— Begin TASK INPUTS —

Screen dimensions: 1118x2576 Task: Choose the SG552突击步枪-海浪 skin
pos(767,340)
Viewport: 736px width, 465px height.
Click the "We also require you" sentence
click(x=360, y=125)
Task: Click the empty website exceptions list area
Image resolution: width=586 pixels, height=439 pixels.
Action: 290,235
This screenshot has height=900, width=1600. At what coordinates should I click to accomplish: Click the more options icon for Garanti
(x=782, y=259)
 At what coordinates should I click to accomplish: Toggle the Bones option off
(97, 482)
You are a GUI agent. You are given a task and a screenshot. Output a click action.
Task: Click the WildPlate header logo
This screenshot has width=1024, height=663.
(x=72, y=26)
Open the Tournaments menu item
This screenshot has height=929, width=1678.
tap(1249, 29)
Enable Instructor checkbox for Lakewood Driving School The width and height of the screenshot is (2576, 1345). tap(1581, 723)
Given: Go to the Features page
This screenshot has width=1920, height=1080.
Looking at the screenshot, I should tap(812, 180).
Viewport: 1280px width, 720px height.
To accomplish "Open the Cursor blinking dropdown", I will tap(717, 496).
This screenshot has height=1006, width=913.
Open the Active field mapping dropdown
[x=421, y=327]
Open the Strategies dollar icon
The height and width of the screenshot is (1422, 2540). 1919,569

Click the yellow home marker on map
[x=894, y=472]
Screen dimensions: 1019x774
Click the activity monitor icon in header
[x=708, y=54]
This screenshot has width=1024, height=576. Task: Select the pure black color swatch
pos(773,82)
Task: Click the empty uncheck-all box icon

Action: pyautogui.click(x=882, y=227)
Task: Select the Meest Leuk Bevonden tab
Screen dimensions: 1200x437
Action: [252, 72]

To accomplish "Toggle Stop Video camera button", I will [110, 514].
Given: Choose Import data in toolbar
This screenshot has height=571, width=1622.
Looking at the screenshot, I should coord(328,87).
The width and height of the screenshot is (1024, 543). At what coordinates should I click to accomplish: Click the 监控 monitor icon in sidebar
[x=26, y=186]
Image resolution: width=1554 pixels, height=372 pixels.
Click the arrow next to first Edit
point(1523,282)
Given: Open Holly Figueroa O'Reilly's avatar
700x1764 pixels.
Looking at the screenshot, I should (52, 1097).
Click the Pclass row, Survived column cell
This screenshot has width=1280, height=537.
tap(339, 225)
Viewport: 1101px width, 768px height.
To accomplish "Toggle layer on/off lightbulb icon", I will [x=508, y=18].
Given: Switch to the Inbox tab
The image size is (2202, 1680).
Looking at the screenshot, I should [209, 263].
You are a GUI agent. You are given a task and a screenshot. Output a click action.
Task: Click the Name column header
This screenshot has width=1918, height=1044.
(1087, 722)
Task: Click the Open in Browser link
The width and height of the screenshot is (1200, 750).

— End TASK INPUTS —

# DO THIS
Output every one of the rows above as a numbered list, omitting any blank lines.

# EXERCISE RESPONSE
1. Screen dimensions: 1118x2576 Task: Choose the SG552突击步枪-海浪 skin
2. pos(767,340)
3. Viewport: 736px width, 465px height.
4. Click the "We also require you" sentence
5. click(x=360, y=125)
6. Task: Click the empty website exceptions list area
7. Image resolution: width=586 pixels, height=439 pixels.
8. Action: 290,235
9. This screenshot has height=900, width=1600. At what coordinates should I click to accomplish: Click the more options icon for Garanti
10. (x=782, y=259)
11.  At what coordinates should I click to accomplish: Toggle the Bones option off
12. (97, 482)
13. You are a GUI agent. You are given a task and a screenshot. Output a click action.
14. Task: Click the WildPlate header logo
15. This screenshot has width=1024, height=663.
16. (x=72, y=26)
17. Open the Tournaments menu item
18. This screenshot has height=929, width=1678.
19. tap(1249, 29)
20. Enable Instructor checkbox for Lakewood Driving School The width and height of the screenshot is (2576, 1345). tap(1581, 723)
21. Given: Go to the Features page
22. This screenshot has width=1920, height=1080.
23. Looking at the screenshot, I should tap(812, 180).
24. Viewport: 1280px width, 720px height.
25. To accomplish "Open the Cursor blinking dropdown", I will tap(717, 496).
26. This screenshot has height=1006, width=913.
27. Open the Active field mapping dropdown
28. [x=421, y=327]
29. Open the Strategies dollar icon
30. The height and width of the screenshot is (1422, 2540). 1919,569
31. Click the yellow home marker on map
32. [x=894, y=472]
33. Screen dimensions: 1019x774
34. Click the activity monitor icon in header
35. [x=708, y=54]
36. This screenshot has width=1024, height=576. Task: Select the pure black color swatch
37. pos(773,82)
38. Task: Click the empty uncheck-all box icon
39. Action: pyautogui.click(x=882, y=227)
40. Task: Select the Meest Leuk Bevonden tab
41. Screen dimensions: 1200x437
42. Action: [252, 72]
43. To accomplish "Toggle Stop Video camera button", I will [110, 514].
44. Given: Choose Import data in toolbar
45. This screenshot has height=571, width=1622.
46. Looking at the screenshot, I should coord(328,87).
47. The width and height of the screenshot is (1024, 543). At what coordinates should I click to accomplish: Click the 监控 monitor icon in sidebar
48. [x=26, y=186]
49. Image resolution: width=1554 pixels, height=372 pixels.
50. Click the arrow next to first Edit
51. point(1523,282)
52. Given: Open Holly Figueroa O'Reilly's avatar
53. 700x1764 pixels.
54. Looking at the screenshot, I should (52, 1097).
55. Click the Pclass row, Survived column cell
56. This screenshot has width=1280, height=537.
57. tap(339, 225)
58. Viewport: 1101px width, 768px height.
59. To accomplish "Toggle layer on/off lightbulb icon", I will [x=508, y=18].
60. Given: Switch to the Inbox tab
61. The image size is (2202, 1680).
62. Looking at the screenshot, I should [209, 263].
63. You are a GUI agent. You are given a task and a screenshot. Output a click action.
64. Task: Click the Name column header
65. This screenshot has width=1918, height=1044.
66. (1087, 722)
67. Task: Click the Open in Browser link
68. The width and height of the screenshot is (1200, 750).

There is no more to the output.